With respect to clearance, which is the product of the rate coefficient k and the V_d, posterior medians ranged from $0.025\text{\hspace{0.17em}to\hspace{0.17em}}0.095\mathrm{L}/\mathrm{kg}\text{\hspace{0.17em}per\hspace{0.17em}year}$, with $\text{PFHxS}<\text{\hspace{0.17em}PFNA}<\text{\hspace{0.17em}PFOS}<\text{\hspace{0.17em}PFOA}$. These values tended to be on the higher end of the prior distributions for PFOA, PFOS, and PFNA, and toward the lower end for PFHxS. We also found that posterior distributions for the components of clearance, T_½, and V_d were uncorrelated (all $R^2<0.05$). Posteriors for the population variation were slightly larger than those for T_½, reflecting the relatively smaller contribution of V_d to interindividual variation.

To check for the possibility of systematic biases, we examined the posterior distributions for individual k and V_d parameters and compared them across study cohorts. For instance, if individual posteriors for one location were systematically different from individual posteriors for another location, then that would suggest errors in the model or parameters. As shown in Figure S5, there is no discernable difference across cohorts from different cities/locations, and all individual parameter posterior samples had $z$-scores that were statistically consistent with the expected standard normal distribution.
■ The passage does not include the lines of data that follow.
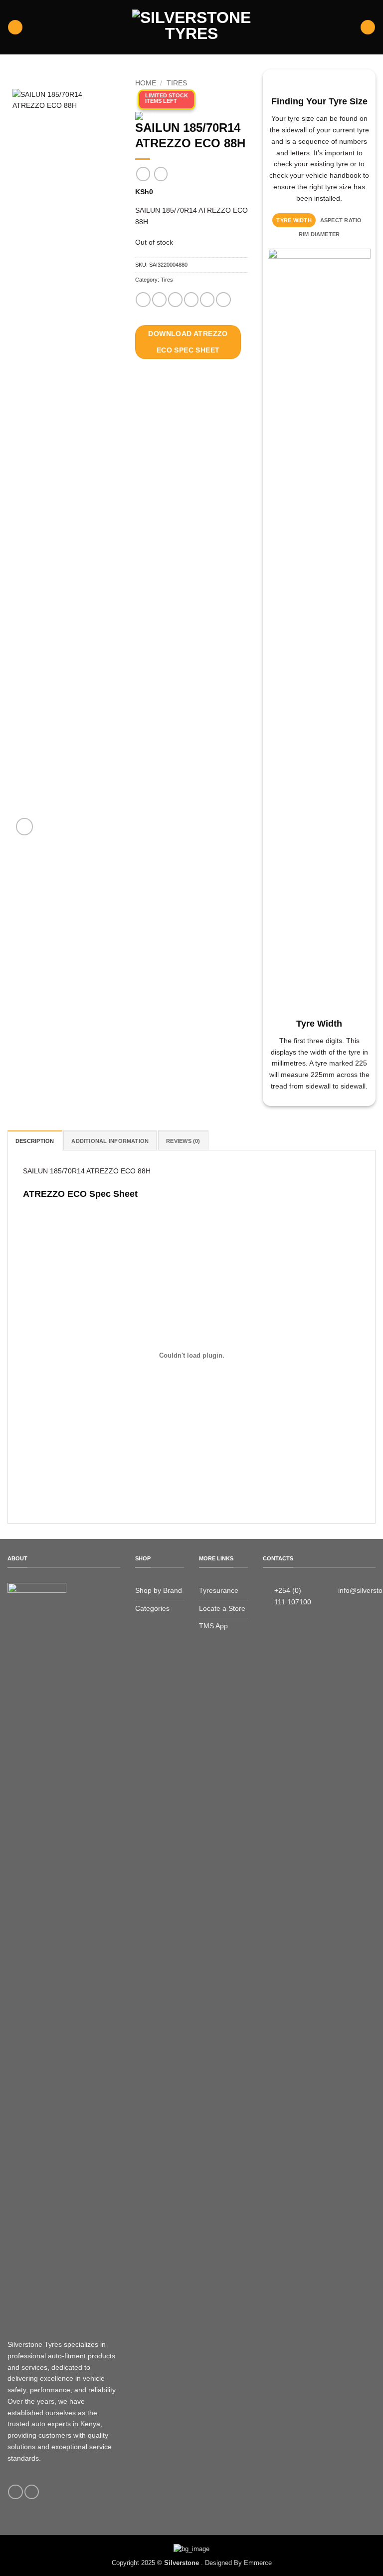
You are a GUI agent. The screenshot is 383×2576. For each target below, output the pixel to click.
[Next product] (143, 174)
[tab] (294, 220)
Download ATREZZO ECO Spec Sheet (188, 342)
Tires (177, 83)
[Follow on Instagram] (31, 2492)
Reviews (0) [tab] (183, 1141)
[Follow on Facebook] (15, 2492)
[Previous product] (161, 174)
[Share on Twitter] (175, 299)
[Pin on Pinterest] (207, 299)
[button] (15, 27)
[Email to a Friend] (191, 299)
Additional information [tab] (110, 1141)
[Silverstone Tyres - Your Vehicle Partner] (191, 27)
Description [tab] (34, 1141)
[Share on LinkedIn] (223, 299)
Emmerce (258, 2563)
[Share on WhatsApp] (143, 299)
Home (145, 83)
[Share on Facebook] (159, 299)
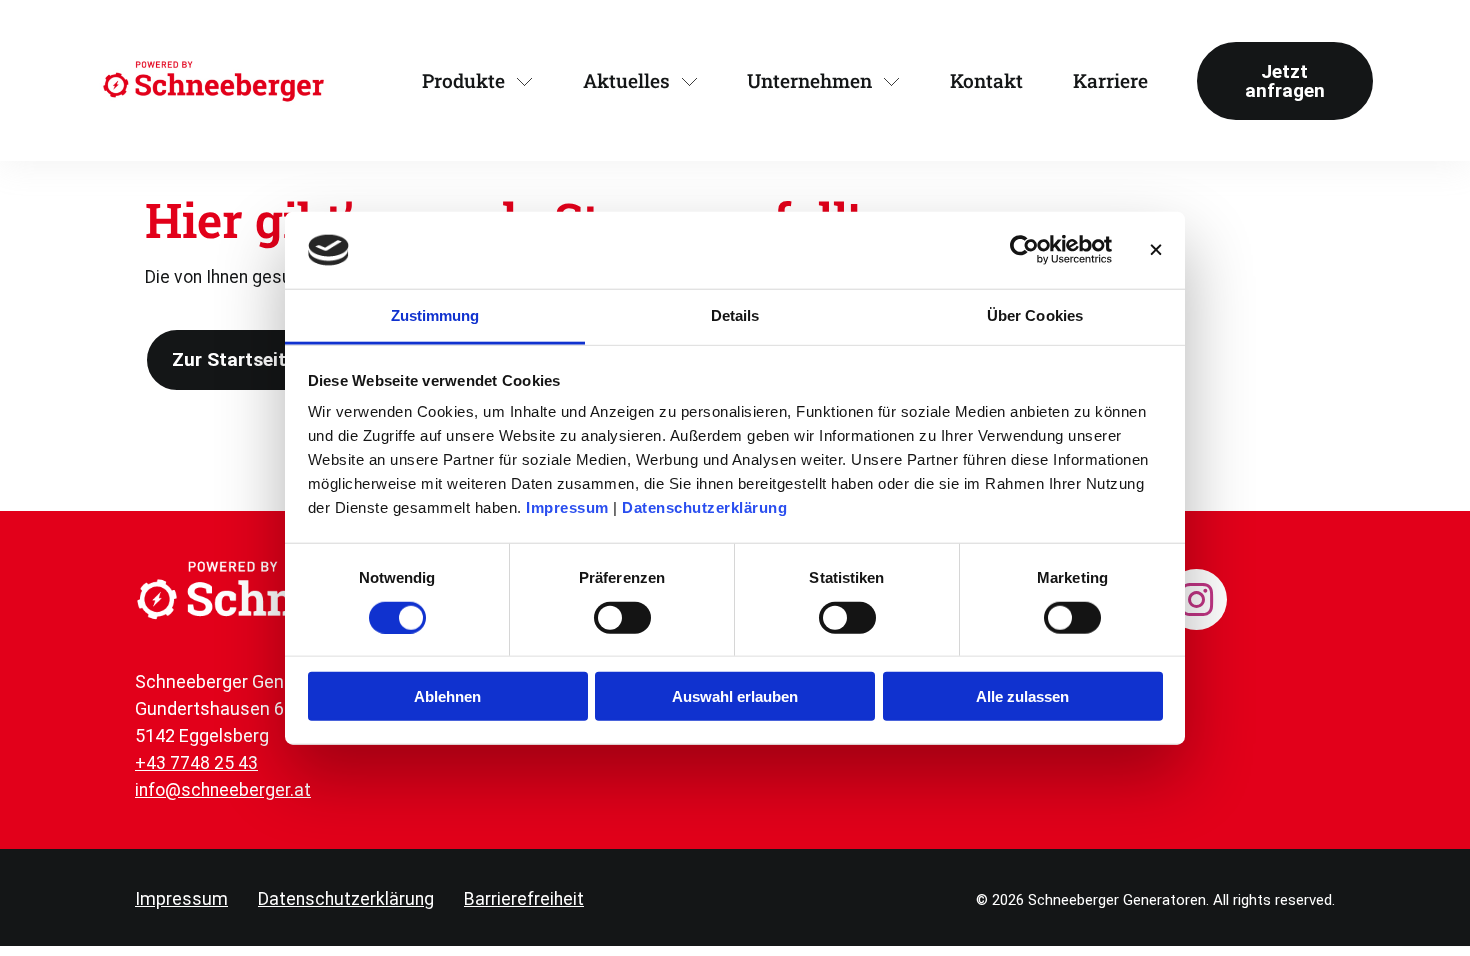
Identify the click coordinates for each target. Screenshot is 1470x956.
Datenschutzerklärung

The posterior estimates for parameters were generally stable across all sensitivity analyses, and in all cases, there was substantial overlap between the 95% CI from each sensitivity analysis and that from the primary analysis (Table S4, Figures S6–S9). Changing relative source contribution from drinking water and nondrinking water sources had little effect on T_½ or V_d estimates. Swapping the data sets used for testing with those used for training produced nearly identical results to the primary analysis. Increasing and decreasing the priors for V_d resulted in nearly identical posterior estimates for all parameters. The largest differences from the primary analysis occurred when removing either the individual- or the population-level data for training. The posteriors for the GSD for variability in T_½ were much lower when we used only population summary data, as would be expected because it is more challenging to estimate variability when only summary data are available.